A while back, we featured a story about a baby girl nicknamed “Z,” who was born with Down syndrome and two congenital heart defects. In honor of Congenital Heart Defects Awareness Week, we thought we would catch up with Z’s Momma (and occasional MFM guest-contributor) Kelly Nava:
My daughter is nearly two and half years old now, jabbering nearby on the floor, twirling about on her bum and flailing her arms happily with what seems like an endless supply of energy. Just like a toddler should, right? I tell you now – this is not a picture I thought I would get to see. When this little bundle of ceaseless vigor was born, before our midwife gave us her impression that Z had Down syndrome, before we understood the full scope of the physical limitations our baby would face, I recall trying to prompt her to grasp at my finger. The grasping reflex that babies usually tend to have was curiously missing, and despite my coursing adrenaline and the joy of meeting my daughter outside of the womb, I think I registered that something was not quite as it should be in that moment. She did not move about much, then. Her arms and legs splayed out instead of curling in. Curious things that in time grew to be both a worry and an indication of future gross motor delays.
It is more likely that Z’s hypotonia accounted for the lack of reflex and her limpness than the two heart defects we quickly learned that she was born with – it all comes part and parcel with Down syndrome, after all – but when we learned of those defects: a coarctation of the aorta and a complete AV canal, we knew it would be a long process of physical recovery after two tandem surgeries. The first took place when she was about two weeks old, the second at about two months old. Her recovery from each, in terms of the scar healing over, her eating habits, and her general alertness, was relatively quick. However, it is the extended months of contriving stationary amusement for my baby that stays with me. The efforts to coax her to hold her head up during tummy time, and later to sit up on her own. I confess in the beginning, I mourned the delays that were compounded by heart surgeries. It is a terrible and necessary thing, that mourning, and I am torn between accepting how unworthy it was of me and acknowledging that it needed to happen. It was arduous in its own way, but now, in retrospect, hardly a blip on the radar that is my daughter’s joyous life.

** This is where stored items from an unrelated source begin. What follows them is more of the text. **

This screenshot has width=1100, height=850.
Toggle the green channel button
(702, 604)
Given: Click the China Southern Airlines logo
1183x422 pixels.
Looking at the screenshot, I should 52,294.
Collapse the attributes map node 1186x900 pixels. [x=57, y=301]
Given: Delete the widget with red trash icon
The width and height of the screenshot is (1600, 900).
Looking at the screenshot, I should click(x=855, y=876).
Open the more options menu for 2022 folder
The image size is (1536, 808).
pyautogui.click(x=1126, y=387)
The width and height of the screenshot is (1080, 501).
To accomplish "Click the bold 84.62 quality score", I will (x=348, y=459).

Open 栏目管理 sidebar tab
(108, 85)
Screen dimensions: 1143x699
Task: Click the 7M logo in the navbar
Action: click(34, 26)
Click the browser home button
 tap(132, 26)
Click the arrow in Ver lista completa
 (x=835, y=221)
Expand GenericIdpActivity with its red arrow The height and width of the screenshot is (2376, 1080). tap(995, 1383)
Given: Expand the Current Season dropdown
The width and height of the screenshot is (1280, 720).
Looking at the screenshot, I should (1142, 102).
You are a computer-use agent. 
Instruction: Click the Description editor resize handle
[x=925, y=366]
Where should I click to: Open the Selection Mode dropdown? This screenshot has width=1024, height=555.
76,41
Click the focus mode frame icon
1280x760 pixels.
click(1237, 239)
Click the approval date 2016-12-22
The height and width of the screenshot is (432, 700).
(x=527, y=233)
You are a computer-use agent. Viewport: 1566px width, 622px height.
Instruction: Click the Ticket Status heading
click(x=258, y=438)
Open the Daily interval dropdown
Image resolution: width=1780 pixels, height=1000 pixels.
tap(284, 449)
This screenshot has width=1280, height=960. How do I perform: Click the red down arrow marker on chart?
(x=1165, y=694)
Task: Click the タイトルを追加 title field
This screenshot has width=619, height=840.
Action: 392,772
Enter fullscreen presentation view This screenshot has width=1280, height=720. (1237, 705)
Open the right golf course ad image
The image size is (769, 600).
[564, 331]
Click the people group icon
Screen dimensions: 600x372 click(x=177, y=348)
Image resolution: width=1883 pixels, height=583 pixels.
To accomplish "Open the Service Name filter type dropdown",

Z is still behind a typical child in terms of her gross motor skills, but her muscles are wilted no more. They are agile and elastic and getting stronger every day. Her reflexes are sound – anyone who spends any amount of time with toddlers knows how unwieldy their balance can be. Z is no exception to this now and catches herself with each fall. She holds my finger in her fist; oftentimes my nose or the dogs’ tails as well. She can stand with the aid of Mama or the couch, she can cruise along the coffee table, she can crawl (in her own unique fashion) at alarming speeds, and she can walk across a room holding her Papa’s hand. This child is amazingly unbroken by the congenital heart defects that accompanied her into this world. She is thriving. She is our hero. No amount of time spent worrying over ‘how she would end up’ could have led me to believe that the same child who was all but motionless in my arms is now genuinely too active to hold in them for long. She’s way too busy playing to sit still. Bless her heart.